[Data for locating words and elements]

=====

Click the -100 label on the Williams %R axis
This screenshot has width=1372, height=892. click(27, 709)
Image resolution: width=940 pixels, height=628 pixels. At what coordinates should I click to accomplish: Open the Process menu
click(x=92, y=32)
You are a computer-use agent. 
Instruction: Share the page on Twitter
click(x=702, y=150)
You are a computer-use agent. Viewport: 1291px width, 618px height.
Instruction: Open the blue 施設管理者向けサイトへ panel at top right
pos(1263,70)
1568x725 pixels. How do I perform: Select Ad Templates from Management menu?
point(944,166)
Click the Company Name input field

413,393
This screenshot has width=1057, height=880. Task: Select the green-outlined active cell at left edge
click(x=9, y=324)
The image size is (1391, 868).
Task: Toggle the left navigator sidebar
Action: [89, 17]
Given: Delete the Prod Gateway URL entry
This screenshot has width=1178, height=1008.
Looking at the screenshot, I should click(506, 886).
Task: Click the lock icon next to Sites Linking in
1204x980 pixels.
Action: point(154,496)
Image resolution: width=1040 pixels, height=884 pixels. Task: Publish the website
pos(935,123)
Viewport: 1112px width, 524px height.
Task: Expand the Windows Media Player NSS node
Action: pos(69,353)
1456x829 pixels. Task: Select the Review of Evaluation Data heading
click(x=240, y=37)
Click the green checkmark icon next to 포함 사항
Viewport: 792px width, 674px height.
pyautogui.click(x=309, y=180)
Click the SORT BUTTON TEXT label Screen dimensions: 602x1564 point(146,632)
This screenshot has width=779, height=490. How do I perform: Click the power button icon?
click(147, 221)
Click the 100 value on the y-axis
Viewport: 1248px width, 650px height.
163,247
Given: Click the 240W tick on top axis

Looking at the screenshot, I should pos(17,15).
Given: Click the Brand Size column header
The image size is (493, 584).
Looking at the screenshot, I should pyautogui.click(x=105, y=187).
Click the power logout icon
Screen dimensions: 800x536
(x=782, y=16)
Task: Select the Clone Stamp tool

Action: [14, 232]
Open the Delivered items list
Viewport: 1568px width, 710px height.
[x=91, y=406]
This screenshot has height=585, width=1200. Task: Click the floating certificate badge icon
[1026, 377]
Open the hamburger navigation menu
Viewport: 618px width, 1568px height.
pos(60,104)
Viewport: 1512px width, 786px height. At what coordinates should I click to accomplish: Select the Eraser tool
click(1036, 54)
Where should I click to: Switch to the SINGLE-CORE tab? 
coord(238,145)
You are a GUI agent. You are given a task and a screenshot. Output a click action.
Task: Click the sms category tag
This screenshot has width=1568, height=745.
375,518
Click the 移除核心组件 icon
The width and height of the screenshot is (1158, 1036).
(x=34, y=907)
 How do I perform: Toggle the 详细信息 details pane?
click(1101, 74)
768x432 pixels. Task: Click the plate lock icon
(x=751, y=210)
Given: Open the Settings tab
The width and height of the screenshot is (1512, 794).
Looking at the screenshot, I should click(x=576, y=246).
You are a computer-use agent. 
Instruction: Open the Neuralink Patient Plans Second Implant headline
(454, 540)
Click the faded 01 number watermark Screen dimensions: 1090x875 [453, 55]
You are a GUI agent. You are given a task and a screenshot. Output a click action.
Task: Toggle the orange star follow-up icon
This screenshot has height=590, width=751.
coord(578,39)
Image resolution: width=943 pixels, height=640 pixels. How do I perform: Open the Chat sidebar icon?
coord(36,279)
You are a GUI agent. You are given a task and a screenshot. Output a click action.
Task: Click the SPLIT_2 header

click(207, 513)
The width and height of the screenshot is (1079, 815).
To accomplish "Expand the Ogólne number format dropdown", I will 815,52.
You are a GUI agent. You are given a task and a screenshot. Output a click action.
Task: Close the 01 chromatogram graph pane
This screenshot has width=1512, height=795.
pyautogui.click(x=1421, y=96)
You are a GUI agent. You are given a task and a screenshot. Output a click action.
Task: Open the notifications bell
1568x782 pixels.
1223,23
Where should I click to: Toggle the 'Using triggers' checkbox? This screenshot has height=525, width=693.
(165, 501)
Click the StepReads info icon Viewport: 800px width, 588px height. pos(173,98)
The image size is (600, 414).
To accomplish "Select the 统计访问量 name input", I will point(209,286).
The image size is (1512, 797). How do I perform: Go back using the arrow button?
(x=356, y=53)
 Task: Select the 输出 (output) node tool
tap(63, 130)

=====

PROBLEM DESCRIPTION
Rewrite all the items above, substituting "GUI agent" for every "computer-use agent" and leaving everything else unchanged.

REPLY
Click the -100 label on the Williams %R axis
This screenshot has width=1372, height=892. click(27, 709)
Image resolution: width=940 pixels, height=628 pixels. At what coordinates should I click to accomplish: Open the Process menu
click(x=92, y=32)
You are a GUI agent. 
Instruction: Share the page on Twitter
click(x=702, y=150)
You are a GUI agent. Viewport: 1291px width, 618px height.
Instruction: Open the blue 施設管理者向けサイトへ panel at top right
pos(1263,70)
1568x725 pixels. How do I perform: Select Ad Templates from Management menu?
point(944,166)
Click the Company Name input field

413,393
This screenshot has width=1057, height=880. Task: Select the green-outlined active cell at left edge
click(x=9, y=324)
The image size is (1391, 868).
Task: Toggle the left navigator sidebar
Action: [89, 17]
Given: Delete the Prod Gateway URL entry
This screenshot has width=1178, height=1008.
Looking at the screenshot, I should click(506, 886).
Task: Click the lock icon next to Sites Linking in
1204x980 pixels.
Action: point(154,496)
Image resolution: width=1040 pixels, height=884 pixels. Task: Publish the website
pos(935,123)
Viewport: 1112px width, 524px height.
Task: Expand the Windows Media Player NSS node
Action: pos(69,353)
1456x829 pixels. Task: Select the Review of Evaluation Data heading
click(x=240, y=37)
Click the green checkmark icon next to 포함 사항
Viewport: 792px width, 674px height.
pyautogui.click(x=309, y=180)
Click the SORT BUTTON TEXT label Screen dimensions: 602x1564 point(146,632)
This screenshot has width=779, height=490. How do I perform: Click the power button icon?
click(147, 221)
Click the 100 value on the y-axis
Viewport: 1248px width, 650px height.
163,247
Given: Click the 240W tick on top axis

Looking at the screenshot, I should pos(17,15).
Given: Click the Brand Size column header
The image size is (493, 584).
Looking at the screenshot, I should pyautogui.click(x=105, y=187).
Click the power logout icon
Screen dimensions: 800x536
(x=782, y=16)
Task: Select the Clone Stamp tool

Action: [14, 232]
Open the Delivered items list
Viewport: 1568px width, 710px height.
[x=91, y=406]
This screenshot has height=585, width=1200. Task: Click the floating certificate badge icon
[1026, 377]
Open the hamburger navigation menu
Viewport: 618px width, 1568px height.
pos(60,104)
Viewport: 1512px width, 786px height. At what coordinates should I click to accomplish: Select the Eraser tool
click(1036, 54)
Where should I click to: Switch to the SINGLE-CORE tab? 
coord(238,145)
You are a GUI agent. You are given a task and a screenshot. Output a click action.
Task: Click the sms category tag
This screenshot has width=1568, height=745.
375,518
Click the 移除核心组件 icon
The width and height of the screenshot is (1158, 1036).
(x=34, y=907)
 How do I perform: Toggle the 详细信息 details pane?
click(1101, 74)
768x432 pixels. Task: Click the plate lock icon
(x=751, y=210)
Given: Open the Settings tab
The width and height of the screenshot is (1512, 794).
Looking at the screenshot, I should click(x=576, y=246).
You are a GUI agent. 
Instruction: Open the Neuralink Patient Plans Second Implant headline
(454, 540)
Click the faded 01 number watermark Screen dimensions: 1090x875 [453, 55]
You are a GUI agent. You are given a task and a screenshot. Output a click action.
Task: Toggle the orange star follow-up icon
This screenshot has height=590, width=751.
coord(578,39)
Image resolution: width=943 pixels, height=640 pixels. How do I perform: Open the Chat sidebar icon?
coord(36,279)
You are a GUI agent. You are given a task and a screenshot. Output a click action.
Task: Click the SPLIT_2 header

click(207, 513)
The width and height of the screenshot is (1079, 815).
To accomplish "Expand the Ogólne number format dropdown", I will 815,52.
You are a GUI agent. You are given a task and a screenshot. Output a click action.
Task: Close the 01 chromatogram graph pane
This screenshot has width=1512, height=795.
pyautogui.click(x=1421, y=96)
You are a GUI agent. You are given a task and a screenshot. Output a click action.
Task: Open the notifications bell
1568x782 pixels.
1223,23
Where should I click to: Toggle the 'Using triggers' checkbox? This screenshot has height=525, width=693.
(165, 501)
Click the StepReads info icon Viewport: 800px width, 588px height. pos(173,98)
The image size is (600, 414).
To accomplish "Select the 统计访问量 name input", I will point(209,286).
The image size is (1512, 797). How do I perform: Go back using the arrow button?
(x=356, y=53)
 Task: Select the 输出 (output) node tool
tap(63, 130)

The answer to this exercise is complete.